• Task item: Reproduce each line of the material precisely.

• Records:
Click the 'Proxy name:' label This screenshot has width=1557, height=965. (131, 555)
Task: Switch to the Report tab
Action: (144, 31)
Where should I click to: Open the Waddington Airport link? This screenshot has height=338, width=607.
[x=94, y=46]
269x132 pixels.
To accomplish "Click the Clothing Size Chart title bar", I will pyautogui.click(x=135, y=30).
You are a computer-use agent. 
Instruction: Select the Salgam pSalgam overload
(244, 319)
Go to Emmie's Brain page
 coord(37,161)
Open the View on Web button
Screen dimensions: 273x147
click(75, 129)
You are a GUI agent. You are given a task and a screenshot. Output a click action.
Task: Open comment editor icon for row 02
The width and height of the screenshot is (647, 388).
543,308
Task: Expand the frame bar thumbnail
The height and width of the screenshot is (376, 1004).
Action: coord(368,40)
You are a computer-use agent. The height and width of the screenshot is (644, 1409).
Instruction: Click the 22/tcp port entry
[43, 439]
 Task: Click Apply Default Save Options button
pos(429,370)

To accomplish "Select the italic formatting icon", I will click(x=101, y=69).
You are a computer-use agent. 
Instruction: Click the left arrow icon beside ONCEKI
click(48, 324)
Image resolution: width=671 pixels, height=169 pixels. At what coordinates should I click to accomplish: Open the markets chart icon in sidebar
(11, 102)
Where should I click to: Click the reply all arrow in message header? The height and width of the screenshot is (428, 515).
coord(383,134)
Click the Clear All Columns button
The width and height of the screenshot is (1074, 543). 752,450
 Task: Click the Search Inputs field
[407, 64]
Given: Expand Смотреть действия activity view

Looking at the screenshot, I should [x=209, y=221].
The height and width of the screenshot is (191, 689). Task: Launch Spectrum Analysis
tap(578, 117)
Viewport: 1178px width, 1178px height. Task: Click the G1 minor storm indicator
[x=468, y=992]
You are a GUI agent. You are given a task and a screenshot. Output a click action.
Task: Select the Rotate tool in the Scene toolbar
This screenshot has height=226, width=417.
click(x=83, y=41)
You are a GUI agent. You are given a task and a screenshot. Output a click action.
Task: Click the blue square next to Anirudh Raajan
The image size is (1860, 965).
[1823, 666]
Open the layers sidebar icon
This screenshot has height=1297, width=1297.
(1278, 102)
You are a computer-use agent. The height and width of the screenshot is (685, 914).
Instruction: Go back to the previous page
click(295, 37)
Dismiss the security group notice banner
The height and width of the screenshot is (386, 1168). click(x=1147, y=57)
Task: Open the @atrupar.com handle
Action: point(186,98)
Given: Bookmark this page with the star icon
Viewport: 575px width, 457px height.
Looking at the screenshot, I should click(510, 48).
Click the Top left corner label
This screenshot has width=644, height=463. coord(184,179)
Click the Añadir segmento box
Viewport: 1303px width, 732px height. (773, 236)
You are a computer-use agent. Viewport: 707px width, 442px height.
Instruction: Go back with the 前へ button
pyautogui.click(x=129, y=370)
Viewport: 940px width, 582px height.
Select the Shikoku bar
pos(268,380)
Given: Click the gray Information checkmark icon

• Reply:
Click the 'Proxy name:' label This screenshot has width=1557, height=965. (131, 555)
Task: Switch to the Report tab
Action: (144, 31)
Where should I click to: Open the Waddington Airport link? This screenshot has height=338, width=607.
[x=94, y=46]
269x132 pixels.
To accomplish "Click the Clothing Size Chart title bar", I will pyautogui.click(x=135, y=30).
You are a computer-use agent. 
Instruction: Select the Salgam pSalgam overload
(244, 319)
Go to Emmie's Brain page
 coord(37,161)
Open the View on Web button
Screen dimensions: 273x147
click(75, 129)
You are a GUI agent. You are given a task and a screenshot. Output a click action.
Task: Open comment editor icon for row 02
The width and height of the screenshot is (647, 388).
543,308
Task: Expand the frame bar thumbnail
The height and width of the screenshot is (376, 1004).
Action: coord(368,40)
You are a computer-use agent. The height and width of the screenshot is (644, 1409).
Instruction: Click the 22/tcp port entry
[43, 439]
 Task: Click Apply Default Save Options button
pos(429,370)

To accomplish "Select the italic formatting icon", I will click(x=101, y=69).
You are a computer-use agent. 
Instruction: Click the left arrow icon beside ONCEKI
click(48, 324)
Image resolution: width=671 pixels, height=169 pixels. At what coordinates should I click to accomplish: Open the markets chart icon in sidebar
(11, 102)
Where should I click to: Click the reply all arrow in message header? The height and width of the screenshot is (428, 515).
coord(383,134)
Click the Clear All Columns button
The width and height of the screenshot is (1074, 543). 752,450
 Task: Click the Search Inputs field
[407, 64]
Given: Expand Смотреть действия activity view

Looking at the screenshot, I should [x=209, y=221].
The height and width of the screenshot is (191, 689). Task: Launch Spectrum Analysis
tap(578, 117)
Viewport: 1178px width, 1178px height. Task: Click the G1 minor storm indicator
[x=468, y=992]
You are a GUI agent. You are given a task and a screenshot. Output a click action.
Task: Select the Rotate tool in the Scene toolbar
This screenshot has height=226, width=417.
click(x=83, y=41)
You are a GUI agent. You are given a task and a screenshot. Output a click action.
Task: Click the blue square next to Anirudh Raajan
The image size is (1860, 965).
[1823, 666]
Open the layers sidebar icon
This screenshot has height=1297, width=1297.
(1278, 102)
You are a computer-use agent. The height and width of the screenshot is (685, 914).
Instruction: Go back to the previous page
click(295, 37)
Dismiss the security group notice banner
The height and width of the screenshot is (386, 1168). click(x=1147, y=57)
Task: Open the @atrupar.com handle
Action: point(186,98)
Given: Bookmark this page with the star icon
Viewport: 575px width, 457px height.
Looking at the screenshot, I should click(510, 48).
Click the Top left corner label
This screenshot has width=644, height=463. coord(184,179)
Click the Añadir segmento box
Viewport: 1303px width, 732px height. (773, 236)
You are a computer-use agent. Viewport: 707px width, 442px height.
Instruction: Go back with the 前へ button
pyautogui.click(x=129, y=370)
Viewport: 940px width, 582px height.
Select the Shikoku bar
pos(268,380)
Given: Click the gray Information checkmark icon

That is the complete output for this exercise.